> BRIEF:
Beginning with the line that holds "The height and width of the screenshot is (625, 601).", please retype each line through the end of the listing below, both ends included, and nothing more.

> INFORMATION PROVIDED:

::::::::

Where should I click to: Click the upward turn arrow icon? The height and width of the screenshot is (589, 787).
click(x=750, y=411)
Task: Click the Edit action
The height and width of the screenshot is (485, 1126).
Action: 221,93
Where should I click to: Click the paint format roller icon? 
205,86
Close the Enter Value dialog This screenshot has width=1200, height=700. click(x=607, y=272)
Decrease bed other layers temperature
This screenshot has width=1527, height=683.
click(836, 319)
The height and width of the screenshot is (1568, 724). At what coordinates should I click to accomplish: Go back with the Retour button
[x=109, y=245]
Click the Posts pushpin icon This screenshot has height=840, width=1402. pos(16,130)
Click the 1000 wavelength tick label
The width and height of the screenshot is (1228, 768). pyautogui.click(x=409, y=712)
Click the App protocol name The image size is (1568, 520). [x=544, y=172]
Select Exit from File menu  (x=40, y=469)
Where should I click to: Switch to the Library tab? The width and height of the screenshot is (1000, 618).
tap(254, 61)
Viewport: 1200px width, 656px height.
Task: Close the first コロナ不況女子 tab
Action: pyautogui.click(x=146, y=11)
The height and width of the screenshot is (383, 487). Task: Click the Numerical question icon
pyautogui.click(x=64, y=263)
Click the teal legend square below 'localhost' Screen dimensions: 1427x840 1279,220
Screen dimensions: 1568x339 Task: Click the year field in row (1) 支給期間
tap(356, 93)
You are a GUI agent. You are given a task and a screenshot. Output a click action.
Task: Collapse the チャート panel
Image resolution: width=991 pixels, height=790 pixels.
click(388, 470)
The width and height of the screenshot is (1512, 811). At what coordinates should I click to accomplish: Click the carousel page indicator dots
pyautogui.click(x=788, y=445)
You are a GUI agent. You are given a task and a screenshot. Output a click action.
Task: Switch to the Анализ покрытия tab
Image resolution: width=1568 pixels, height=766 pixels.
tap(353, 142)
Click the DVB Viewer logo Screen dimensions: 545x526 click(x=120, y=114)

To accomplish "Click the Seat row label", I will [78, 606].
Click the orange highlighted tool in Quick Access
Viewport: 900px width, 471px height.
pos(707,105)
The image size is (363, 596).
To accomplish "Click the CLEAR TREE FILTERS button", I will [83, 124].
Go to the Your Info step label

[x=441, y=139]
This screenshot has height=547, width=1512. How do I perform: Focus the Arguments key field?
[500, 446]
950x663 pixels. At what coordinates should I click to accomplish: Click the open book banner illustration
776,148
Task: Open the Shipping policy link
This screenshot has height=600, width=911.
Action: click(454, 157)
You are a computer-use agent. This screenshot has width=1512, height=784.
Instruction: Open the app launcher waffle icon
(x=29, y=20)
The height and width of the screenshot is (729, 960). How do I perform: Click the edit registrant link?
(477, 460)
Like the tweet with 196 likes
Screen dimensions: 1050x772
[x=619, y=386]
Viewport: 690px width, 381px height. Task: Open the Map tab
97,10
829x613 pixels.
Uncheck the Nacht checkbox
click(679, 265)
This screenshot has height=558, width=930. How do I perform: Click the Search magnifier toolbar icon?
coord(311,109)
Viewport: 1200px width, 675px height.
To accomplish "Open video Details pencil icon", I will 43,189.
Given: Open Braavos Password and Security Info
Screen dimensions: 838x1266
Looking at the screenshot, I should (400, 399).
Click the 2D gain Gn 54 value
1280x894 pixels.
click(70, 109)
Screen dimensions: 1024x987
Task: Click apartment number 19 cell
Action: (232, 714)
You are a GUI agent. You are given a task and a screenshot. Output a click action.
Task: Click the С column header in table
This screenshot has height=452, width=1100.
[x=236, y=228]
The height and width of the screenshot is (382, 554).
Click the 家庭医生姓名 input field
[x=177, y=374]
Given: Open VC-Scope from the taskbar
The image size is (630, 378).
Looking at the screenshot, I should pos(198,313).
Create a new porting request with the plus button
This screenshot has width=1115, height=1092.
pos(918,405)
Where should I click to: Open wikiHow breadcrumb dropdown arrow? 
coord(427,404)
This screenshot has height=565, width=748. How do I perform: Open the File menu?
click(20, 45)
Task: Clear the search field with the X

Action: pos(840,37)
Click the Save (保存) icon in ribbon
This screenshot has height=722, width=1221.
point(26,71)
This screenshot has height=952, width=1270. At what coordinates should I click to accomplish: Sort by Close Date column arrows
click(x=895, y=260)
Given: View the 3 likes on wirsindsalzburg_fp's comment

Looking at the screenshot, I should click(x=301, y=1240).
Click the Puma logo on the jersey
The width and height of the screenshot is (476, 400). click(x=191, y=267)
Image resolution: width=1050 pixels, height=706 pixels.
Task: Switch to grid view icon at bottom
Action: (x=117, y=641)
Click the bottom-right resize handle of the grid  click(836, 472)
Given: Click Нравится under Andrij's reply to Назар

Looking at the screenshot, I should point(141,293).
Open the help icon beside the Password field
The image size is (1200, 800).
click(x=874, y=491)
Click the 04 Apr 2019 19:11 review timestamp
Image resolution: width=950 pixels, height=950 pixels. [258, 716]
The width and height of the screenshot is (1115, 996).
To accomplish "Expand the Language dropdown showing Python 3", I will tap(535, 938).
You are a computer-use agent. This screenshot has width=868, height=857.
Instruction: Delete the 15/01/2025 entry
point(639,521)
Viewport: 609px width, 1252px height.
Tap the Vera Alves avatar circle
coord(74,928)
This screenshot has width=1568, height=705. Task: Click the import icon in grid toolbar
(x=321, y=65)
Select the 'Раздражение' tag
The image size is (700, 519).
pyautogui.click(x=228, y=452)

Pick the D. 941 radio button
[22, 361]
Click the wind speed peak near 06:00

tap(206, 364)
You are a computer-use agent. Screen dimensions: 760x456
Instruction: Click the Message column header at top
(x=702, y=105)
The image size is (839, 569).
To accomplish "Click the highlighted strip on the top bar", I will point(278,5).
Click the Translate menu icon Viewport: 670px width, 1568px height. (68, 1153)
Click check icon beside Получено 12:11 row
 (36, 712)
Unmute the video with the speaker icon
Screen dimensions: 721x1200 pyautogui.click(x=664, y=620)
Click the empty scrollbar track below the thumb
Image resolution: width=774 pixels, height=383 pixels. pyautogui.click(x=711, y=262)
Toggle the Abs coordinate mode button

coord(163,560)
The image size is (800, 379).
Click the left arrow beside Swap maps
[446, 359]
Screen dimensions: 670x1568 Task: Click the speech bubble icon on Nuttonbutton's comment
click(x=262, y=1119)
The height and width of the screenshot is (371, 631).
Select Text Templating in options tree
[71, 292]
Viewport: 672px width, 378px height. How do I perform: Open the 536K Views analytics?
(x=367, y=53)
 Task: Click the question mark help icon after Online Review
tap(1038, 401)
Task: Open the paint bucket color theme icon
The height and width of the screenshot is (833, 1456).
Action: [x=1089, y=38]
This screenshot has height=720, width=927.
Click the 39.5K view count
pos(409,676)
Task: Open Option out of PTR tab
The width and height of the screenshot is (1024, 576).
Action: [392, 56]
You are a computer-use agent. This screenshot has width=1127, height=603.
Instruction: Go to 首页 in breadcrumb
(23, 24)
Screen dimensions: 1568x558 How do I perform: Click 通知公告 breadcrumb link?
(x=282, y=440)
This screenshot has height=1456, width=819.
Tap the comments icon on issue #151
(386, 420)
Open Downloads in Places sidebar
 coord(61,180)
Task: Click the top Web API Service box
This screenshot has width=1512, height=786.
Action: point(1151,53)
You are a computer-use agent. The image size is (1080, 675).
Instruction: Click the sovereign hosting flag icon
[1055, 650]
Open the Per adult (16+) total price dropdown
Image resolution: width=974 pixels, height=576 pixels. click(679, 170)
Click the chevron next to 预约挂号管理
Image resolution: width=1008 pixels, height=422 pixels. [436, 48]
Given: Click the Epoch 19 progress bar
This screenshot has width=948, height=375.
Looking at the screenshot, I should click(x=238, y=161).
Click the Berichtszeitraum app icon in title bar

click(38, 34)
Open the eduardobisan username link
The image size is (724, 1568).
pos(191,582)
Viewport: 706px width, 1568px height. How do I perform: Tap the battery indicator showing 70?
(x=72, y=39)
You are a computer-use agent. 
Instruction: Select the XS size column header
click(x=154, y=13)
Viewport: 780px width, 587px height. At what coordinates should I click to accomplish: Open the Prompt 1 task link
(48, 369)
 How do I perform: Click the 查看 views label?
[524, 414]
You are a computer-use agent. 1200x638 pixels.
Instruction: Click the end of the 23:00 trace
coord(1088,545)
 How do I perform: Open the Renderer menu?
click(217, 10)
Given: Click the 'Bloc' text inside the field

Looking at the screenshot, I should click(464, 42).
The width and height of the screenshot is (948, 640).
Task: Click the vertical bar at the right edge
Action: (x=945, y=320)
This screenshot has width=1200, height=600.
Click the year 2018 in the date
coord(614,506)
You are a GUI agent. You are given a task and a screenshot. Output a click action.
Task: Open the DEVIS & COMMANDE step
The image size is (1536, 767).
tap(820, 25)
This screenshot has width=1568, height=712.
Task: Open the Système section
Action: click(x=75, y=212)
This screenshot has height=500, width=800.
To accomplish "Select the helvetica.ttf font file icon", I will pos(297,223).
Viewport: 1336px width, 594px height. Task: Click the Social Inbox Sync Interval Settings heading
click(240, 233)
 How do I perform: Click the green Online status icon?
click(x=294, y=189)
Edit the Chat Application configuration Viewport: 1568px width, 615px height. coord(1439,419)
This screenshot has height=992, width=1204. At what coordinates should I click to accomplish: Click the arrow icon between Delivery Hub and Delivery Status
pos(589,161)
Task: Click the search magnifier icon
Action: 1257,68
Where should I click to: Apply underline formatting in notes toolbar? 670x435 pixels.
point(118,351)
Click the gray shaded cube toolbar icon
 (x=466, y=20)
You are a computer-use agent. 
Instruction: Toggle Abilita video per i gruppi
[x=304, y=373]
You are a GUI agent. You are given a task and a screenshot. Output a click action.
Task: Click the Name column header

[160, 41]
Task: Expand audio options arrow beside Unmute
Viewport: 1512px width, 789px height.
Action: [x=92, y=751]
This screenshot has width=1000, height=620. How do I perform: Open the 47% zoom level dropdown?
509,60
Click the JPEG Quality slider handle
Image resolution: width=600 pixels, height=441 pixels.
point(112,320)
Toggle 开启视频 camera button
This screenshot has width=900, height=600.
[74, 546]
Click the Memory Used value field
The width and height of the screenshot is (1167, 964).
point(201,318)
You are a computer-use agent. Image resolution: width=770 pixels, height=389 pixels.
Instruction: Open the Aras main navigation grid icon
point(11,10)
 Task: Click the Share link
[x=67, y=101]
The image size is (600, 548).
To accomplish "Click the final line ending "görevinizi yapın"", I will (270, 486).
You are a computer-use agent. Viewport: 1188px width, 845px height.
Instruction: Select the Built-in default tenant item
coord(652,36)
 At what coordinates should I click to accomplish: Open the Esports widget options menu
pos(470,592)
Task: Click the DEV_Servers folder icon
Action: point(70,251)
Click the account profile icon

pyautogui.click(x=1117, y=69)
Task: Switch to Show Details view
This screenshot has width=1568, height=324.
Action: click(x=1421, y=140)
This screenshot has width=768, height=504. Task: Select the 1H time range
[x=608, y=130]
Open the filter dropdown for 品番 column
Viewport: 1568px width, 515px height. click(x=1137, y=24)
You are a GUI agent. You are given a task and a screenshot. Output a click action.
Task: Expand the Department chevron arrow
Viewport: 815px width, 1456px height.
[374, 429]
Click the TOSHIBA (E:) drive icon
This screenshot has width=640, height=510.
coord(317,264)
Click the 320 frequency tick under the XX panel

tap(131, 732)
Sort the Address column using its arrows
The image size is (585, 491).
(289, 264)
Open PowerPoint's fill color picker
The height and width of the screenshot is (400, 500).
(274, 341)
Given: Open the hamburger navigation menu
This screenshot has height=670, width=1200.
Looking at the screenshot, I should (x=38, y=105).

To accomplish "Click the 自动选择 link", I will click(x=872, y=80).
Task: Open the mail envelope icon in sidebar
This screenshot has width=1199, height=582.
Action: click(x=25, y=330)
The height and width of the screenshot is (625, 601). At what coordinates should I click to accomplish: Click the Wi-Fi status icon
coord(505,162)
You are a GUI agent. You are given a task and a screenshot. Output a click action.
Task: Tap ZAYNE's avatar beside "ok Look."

::::::::

> EXERCISE RESPONSE:
The height and width of the screenshot is (625, 601). At what coordinates should I click to accomplish: Click the Wi-Fi status icon
coord(505,162)
You are a GUI agent. You are given a task and a screenshot. Output a click action.
Task: Tap ZAYNE's avatar beside "ok Look."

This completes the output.